_Exercise description_
Copy exactly the stretch of lines from the one holding "At what coordinates" through the last line of the data below, inclusive. Leave out pictures.

Stored entries
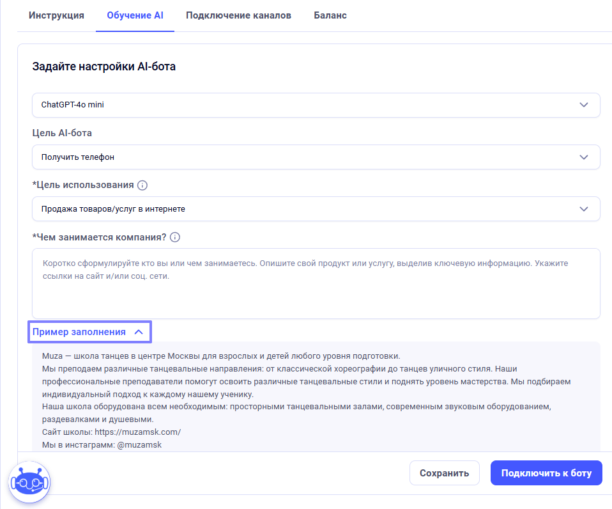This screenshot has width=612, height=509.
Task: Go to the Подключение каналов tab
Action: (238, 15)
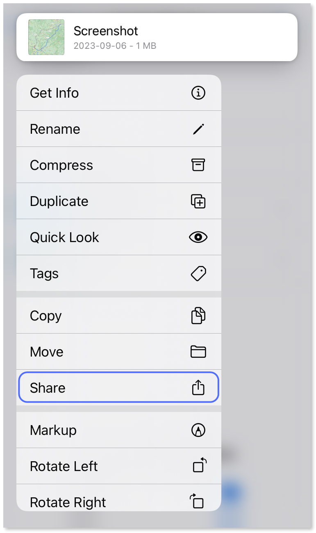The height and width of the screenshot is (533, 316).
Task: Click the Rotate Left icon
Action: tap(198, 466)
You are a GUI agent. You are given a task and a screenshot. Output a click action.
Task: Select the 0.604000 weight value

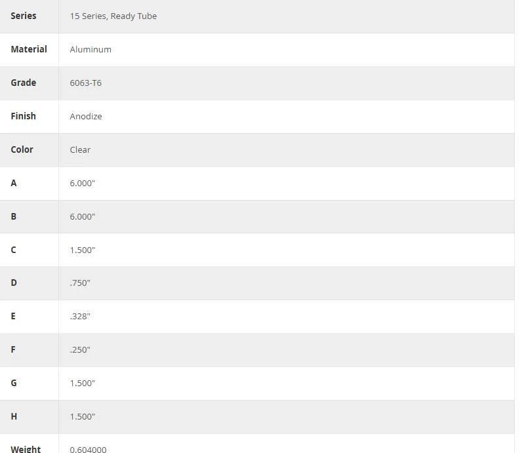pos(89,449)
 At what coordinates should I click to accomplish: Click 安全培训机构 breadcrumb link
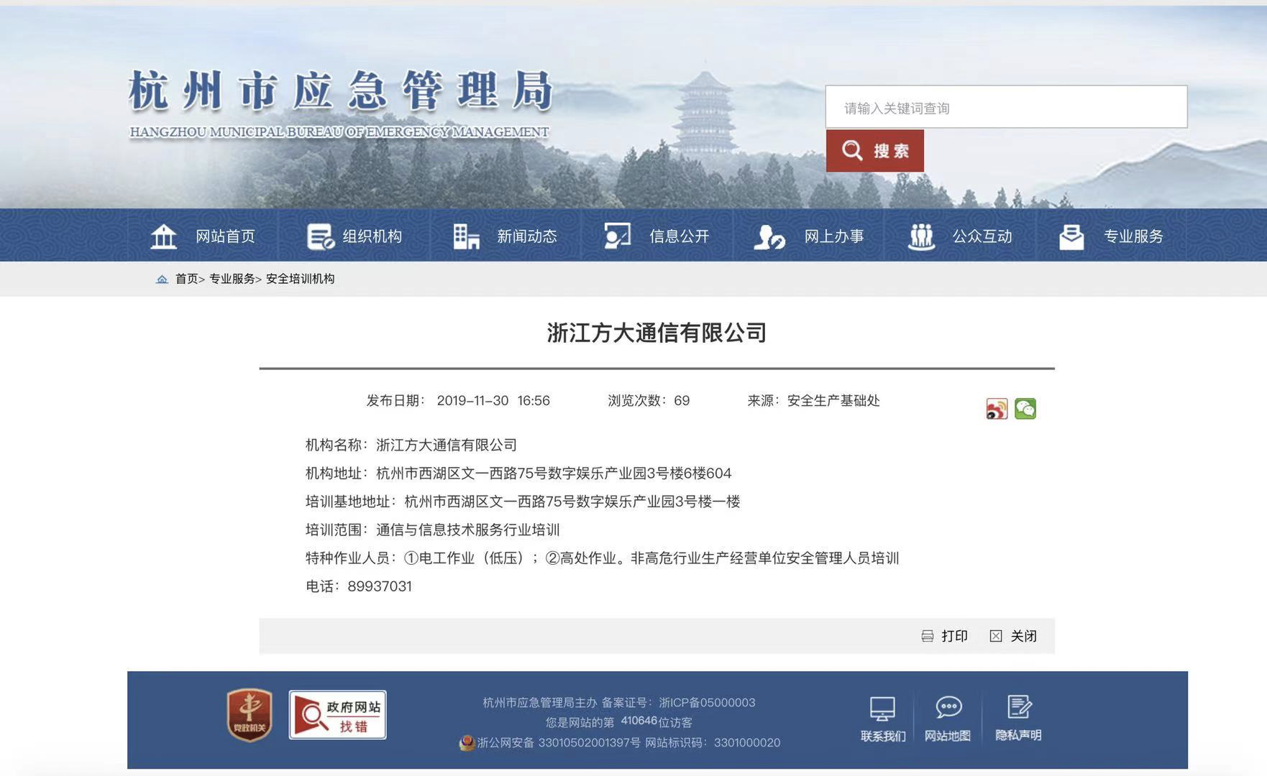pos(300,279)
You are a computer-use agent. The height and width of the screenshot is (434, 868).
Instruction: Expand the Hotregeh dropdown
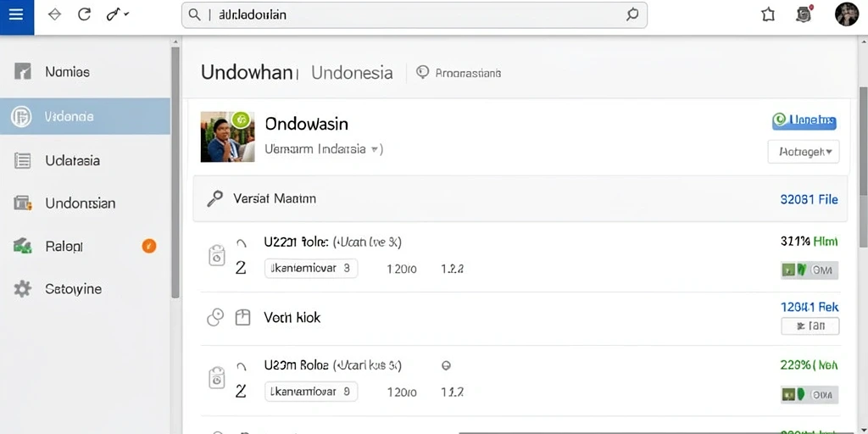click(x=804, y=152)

_Exercise answer_
 At what coordinates should I click to accomplish: Click 安全培训机构 breadcrumb link
pos(300,279)
You are a computer-use agent. The height and width of the screenshot is (434, 868).
Instruction: Expand the Hotregeh dropdown
click(x=804, y=152)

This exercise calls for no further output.